▸ **Task goal**
Using the entries below, write out the line with "The width and height of the screenshot is (530, 554).", the line with "Click the Play", and every line in between, exactly as each is written.

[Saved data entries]

┄┄┄┄┄┄

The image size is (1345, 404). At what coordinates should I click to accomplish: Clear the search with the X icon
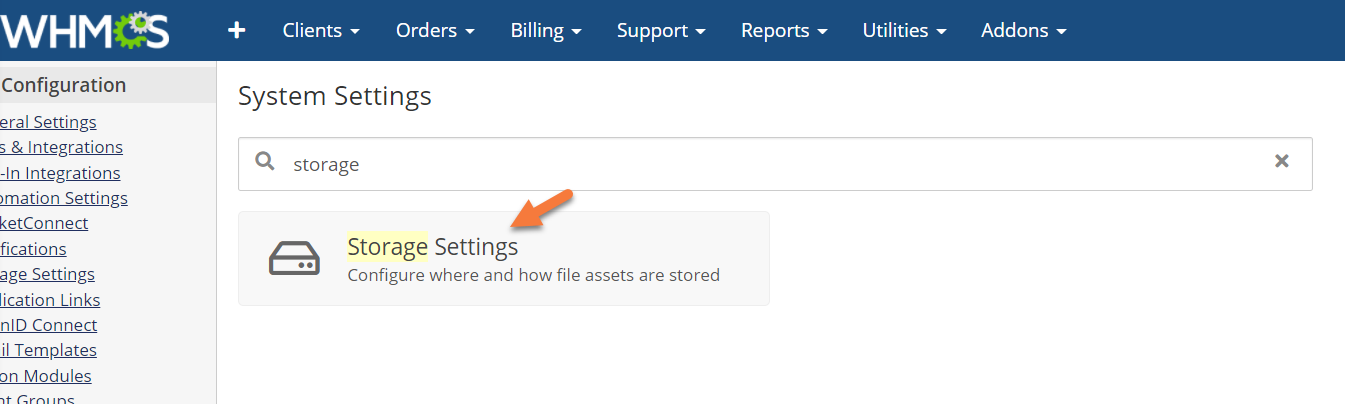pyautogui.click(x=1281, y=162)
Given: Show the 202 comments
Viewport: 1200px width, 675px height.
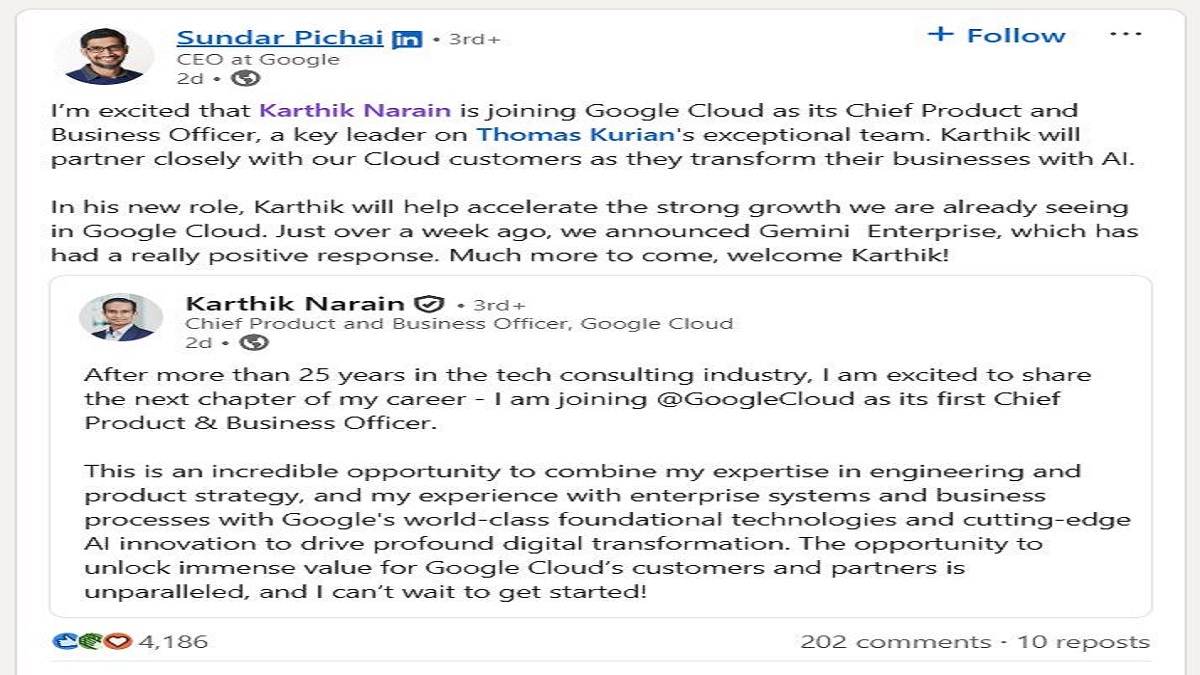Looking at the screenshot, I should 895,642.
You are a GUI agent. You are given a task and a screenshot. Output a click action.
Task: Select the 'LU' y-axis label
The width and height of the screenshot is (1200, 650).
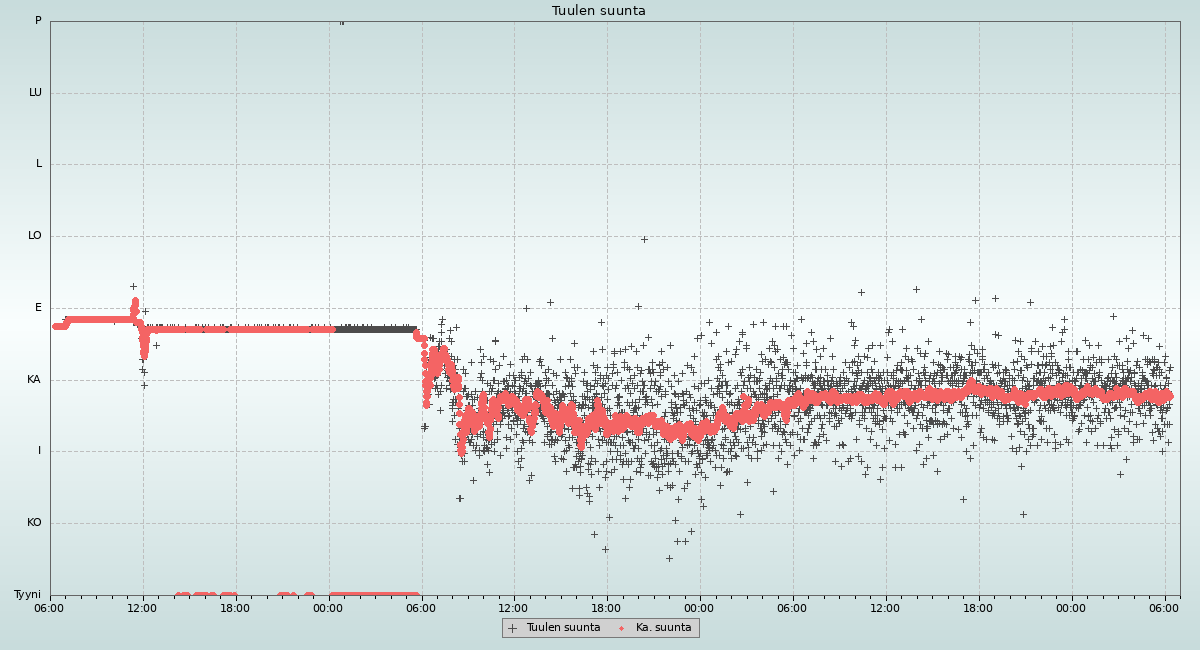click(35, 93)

┄┄┄┄┄┄

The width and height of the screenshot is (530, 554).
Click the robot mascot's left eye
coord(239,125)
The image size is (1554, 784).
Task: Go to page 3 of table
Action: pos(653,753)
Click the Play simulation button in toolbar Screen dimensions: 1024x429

┄┄┄┄┄┄

▸ **The completed task**
The width and height of the screenshot is (530, 554).
Click the robot mascot's left eye
coord(239,125)
The image size is (1554, 784).
Task: Go to page 3 of table
Action: pos(653,753)
Click the Play simulation button in toolbar Screen dimensions: 1024x429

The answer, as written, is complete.